= Beginning of Section =

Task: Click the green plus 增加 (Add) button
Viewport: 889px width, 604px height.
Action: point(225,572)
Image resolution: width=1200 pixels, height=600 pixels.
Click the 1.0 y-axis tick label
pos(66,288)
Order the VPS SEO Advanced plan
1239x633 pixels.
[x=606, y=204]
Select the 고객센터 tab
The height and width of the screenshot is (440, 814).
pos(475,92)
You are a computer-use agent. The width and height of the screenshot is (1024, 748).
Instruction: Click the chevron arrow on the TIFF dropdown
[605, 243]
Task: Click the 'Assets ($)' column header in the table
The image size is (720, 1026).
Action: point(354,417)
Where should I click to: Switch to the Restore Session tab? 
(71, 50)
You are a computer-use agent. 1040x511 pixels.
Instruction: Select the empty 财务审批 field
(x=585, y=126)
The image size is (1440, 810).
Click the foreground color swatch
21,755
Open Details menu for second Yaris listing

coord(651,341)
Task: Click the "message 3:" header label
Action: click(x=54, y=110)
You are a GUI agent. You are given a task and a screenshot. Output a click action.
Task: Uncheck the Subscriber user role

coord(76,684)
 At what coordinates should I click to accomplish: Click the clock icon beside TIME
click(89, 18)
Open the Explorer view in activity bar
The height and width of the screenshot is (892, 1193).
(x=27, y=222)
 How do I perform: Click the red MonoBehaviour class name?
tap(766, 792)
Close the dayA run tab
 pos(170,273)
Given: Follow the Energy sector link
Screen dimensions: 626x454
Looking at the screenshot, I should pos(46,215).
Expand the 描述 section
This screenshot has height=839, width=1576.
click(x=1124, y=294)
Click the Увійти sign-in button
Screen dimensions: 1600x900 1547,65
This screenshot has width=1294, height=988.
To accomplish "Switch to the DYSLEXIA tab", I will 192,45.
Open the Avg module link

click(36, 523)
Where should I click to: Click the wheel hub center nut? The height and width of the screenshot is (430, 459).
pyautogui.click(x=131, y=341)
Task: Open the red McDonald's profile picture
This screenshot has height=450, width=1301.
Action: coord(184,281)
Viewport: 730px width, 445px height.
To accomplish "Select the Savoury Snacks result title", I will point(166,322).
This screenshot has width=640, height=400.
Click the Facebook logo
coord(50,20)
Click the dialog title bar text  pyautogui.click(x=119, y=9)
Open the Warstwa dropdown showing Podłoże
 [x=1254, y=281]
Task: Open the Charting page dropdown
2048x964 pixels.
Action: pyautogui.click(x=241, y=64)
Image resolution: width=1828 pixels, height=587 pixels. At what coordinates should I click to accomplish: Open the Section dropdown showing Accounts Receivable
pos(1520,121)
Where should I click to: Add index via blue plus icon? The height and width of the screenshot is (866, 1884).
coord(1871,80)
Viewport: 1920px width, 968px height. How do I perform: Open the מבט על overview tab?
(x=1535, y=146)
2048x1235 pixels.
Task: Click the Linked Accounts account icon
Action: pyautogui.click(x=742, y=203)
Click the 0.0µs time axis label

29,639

= End of Section =

Task requirements - Every line of the material must be returned exactly as it appears.

Response box -
Task: Click the green plus 增加 (Add) button
Viewport: 889px width, 604px height.
Action: point(225,572)
Image resolution: width=1200 pixels, height=600 pixels.
Click the 1.0 y-axis tick label
pos(66,288)
Order the VPS SEO Advanced plan
1239x633 pixels.
[x=606, y=204]
Select the 고객센터 tab
The height and width of the screenshot is (440, 814).
pos(475,92)
You are a computer-use agent. The width and height of the screenshot is (1024, 748).
Instruction: Click the chevron arrow on the TIFF dropdown
[605, 243]
Task: Click the 'Assets ($)' column header in the table
The image size is (720, 1026).
Action: point(354,417)
Where should I click to: Switch to the Restore Session tab? 
(71, 50)
You are a computer-use agent. 1040x511 pixels.
Instruction: Select the empty 财务审批 field
(x=585, y=126)
The image size is (1440, 810).
Click the foreground color swatch
21,755
Open Details menu for second Yaris listing

coord(651,341)
Task: Click the "message 3:" header label
Action: click(x=54, y=110)
You are a GUI agent. You are given a task and a screenshot. Output a click action.
Task: Uncheck the Subscriber user role

coord(76,684)
 At what coordinates should I click to accomplish: Click the clock icon beside TIME
click(89, 18)
Open the Explorer view in activity bar
The height and width of the screenshot is (892, 1193).
(x=27, y=222)
 How do I perform: Click the red MonoBehaviour class name?
tap(766, 792)
Close the dayA run tab
 pos(170,273)
Given: Follow the Energy sector link
Screen dimensions: 626x454
Looking at the screenshot, I should pos(46,215).
Expand the 描述 section
This screenshot has height=839, width=1576.
click(x=1124, y=294)
Click the Увійти sign-in button
Screen dimensions: 1600x900 1547,65
This screenshot has width=1294, height=988.
To accomplish "Switch to the DYSLEXIA tab", I will 192,45.
Open the Avg module link

click(36, 523)
Where should I click to: Click the wheel hub center nut? The height and width of the screenshot is (430, 459).
pyautogui.click(x=131, y=341)
Task: Open the red McDonald's profile picture
This screenshot has height=450, width=1301.
Action: coord(184,281)
Viewport: 730px width, 445px height.
To accomplish "Select the Savoury Snacks result title", I will point(166,322).
This screenshot has width=640, height=400.
Click the Facebook logo
coord(50,20)
Click the dialog title bar text  pyautogui.click(x=119, y=9)
Open the Warstwa dropdown showing Podłoże
 [x=1254, y=281]
Task: Open the Charting page dropdown
2048x964 pixels.
Action: pyautogui.click(x=241, y=64)
Image resolution: width=1828 pixels, height=587 pixels. At what coordinates should I click to accomplish: Open the Section dropdown showing Accounts Receivable
pos(1520,121)
Where should I click to: Add index via blue plus icon? The height and width of the screenshot is (866, 1884).
coord(1871,80)
Viewport: 1920px width, 968px height. How do I perform: Open the מבט על overview tab?
(x=1535, y=146)
2048x1235 pixels.
Task: Click the Linked Accounts account icon
Action: pyautogui.click(x=742, y=203)
Click the 0.0µs time axis label

29,639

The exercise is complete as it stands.